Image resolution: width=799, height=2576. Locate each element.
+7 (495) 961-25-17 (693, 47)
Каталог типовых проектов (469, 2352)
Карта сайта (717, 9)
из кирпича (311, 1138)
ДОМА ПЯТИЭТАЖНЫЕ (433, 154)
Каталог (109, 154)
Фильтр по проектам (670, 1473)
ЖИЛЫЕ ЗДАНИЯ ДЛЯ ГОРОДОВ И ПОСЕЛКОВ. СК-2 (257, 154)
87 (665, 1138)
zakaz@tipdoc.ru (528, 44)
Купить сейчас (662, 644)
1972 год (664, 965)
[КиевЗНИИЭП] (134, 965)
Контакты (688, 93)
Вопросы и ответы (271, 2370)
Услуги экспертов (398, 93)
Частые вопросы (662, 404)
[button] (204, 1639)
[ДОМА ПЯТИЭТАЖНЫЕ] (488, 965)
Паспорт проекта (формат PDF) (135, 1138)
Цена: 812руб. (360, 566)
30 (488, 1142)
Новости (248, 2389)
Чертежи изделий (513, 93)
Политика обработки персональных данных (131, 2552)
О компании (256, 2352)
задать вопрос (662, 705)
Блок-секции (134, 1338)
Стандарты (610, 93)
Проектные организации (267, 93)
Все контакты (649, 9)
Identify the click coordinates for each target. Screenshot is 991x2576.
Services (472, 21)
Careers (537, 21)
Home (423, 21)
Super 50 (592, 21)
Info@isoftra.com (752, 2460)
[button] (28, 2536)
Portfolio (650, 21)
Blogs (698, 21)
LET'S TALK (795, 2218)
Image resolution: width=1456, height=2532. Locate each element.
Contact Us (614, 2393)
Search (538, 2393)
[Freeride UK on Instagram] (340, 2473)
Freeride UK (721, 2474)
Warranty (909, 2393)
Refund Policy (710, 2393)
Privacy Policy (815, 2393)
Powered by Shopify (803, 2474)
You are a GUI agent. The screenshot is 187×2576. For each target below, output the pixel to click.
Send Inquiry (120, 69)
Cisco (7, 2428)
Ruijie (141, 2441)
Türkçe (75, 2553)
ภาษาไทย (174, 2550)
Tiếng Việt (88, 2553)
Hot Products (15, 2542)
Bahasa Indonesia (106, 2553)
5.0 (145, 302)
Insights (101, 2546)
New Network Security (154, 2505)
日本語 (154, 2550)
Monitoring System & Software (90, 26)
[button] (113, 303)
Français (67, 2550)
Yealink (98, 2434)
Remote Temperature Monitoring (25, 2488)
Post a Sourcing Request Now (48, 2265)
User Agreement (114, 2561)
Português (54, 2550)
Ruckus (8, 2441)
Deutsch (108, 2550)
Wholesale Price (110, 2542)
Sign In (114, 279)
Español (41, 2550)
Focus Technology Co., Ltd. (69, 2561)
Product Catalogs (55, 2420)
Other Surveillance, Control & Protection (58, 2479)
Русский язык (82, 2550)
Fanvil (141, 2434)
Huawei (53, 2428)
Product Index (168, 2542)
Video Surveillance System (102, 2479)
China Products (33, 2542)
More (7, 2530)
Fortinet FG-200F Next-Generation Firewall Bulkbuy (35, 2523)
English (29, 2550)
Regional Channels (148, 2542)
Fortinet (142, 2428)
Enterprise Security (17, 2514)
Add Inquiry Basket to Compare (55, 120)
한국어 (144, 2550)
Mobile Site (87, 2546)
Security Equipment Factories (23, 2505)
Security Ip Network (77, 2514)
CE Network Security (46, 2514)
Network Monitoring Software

※

→ **What is being asked**
Take the lines above from the one containing "Services (472, 21)" to the one containing "More (7, 2530)" and retype them exactly, both ends included, with nothing added.

→ **Finished exercise**
Services (472, 21)
Careers (537, 21)
Home (423, 21)
Super 50 (592, 21)
Info@isoftra.com (752, 2460)
[button] (28, 2536)
Portfolio (650, 21)
Blogs (698, 21)
LET'S TALK (795, 2218)
Image resolution: width=1456, height=2532. Locate each element.
Contact Us (614, 2393)
Search (538, 2393)
[Freeride UK on Instagram] (340, 2473)
Freeride UK (721, 2474)
Warranty (909, 2393)
Refund Policy (710, 2393)
Privacy Policy (815, 2393)
Powered by Shopify (803, 2474)
You are a GUI agent. The screenshot is 187×2576. For each target below, output the pixel to click.
Send Inquiry (120, 69)
Cisco (7, 2428)
Ruijie (141, 2441)
Türkçe (75, 2553)
ภาษาไทย (174, 2550)
Tiếng Việt (88, 2553)
Hot Products (15, 2542)
Bahasa Indonesia (106, 2553)
5.0 (145, 302)
Insights (101, 2546)
New Network Security (154, 2505)
日本語 (154, 2550)
Monitoring System & Software (90, 26)
[button] (113, 303)
Français (67, 2550)
Yealink (98, 2434)
Remote Temperature Monitoring (25, 2488)
Post a Sourcing Request Now (48, 2265)
User Agreement (114, 2561)
Português (54, 2550)
Ruckus (8, 2441)
Deutsch (108, 2550)
Wholesale Price (110, 2542)
Sign In (114, 279)
Español (41, 2550)
Focus Technology Co., Ltd. (69, 2561)
Product Catalogs (55, 2420)
Other Surveillance, Control & Protection (58, 2479)
Русский язык (82, 2550)
Fanvil (141, 2434)
Huawei (53, 2428)
Product Index (168, 2542)
Video Surveillance System (102, 2479)
China Products (33, 2542)
More (7, 2530)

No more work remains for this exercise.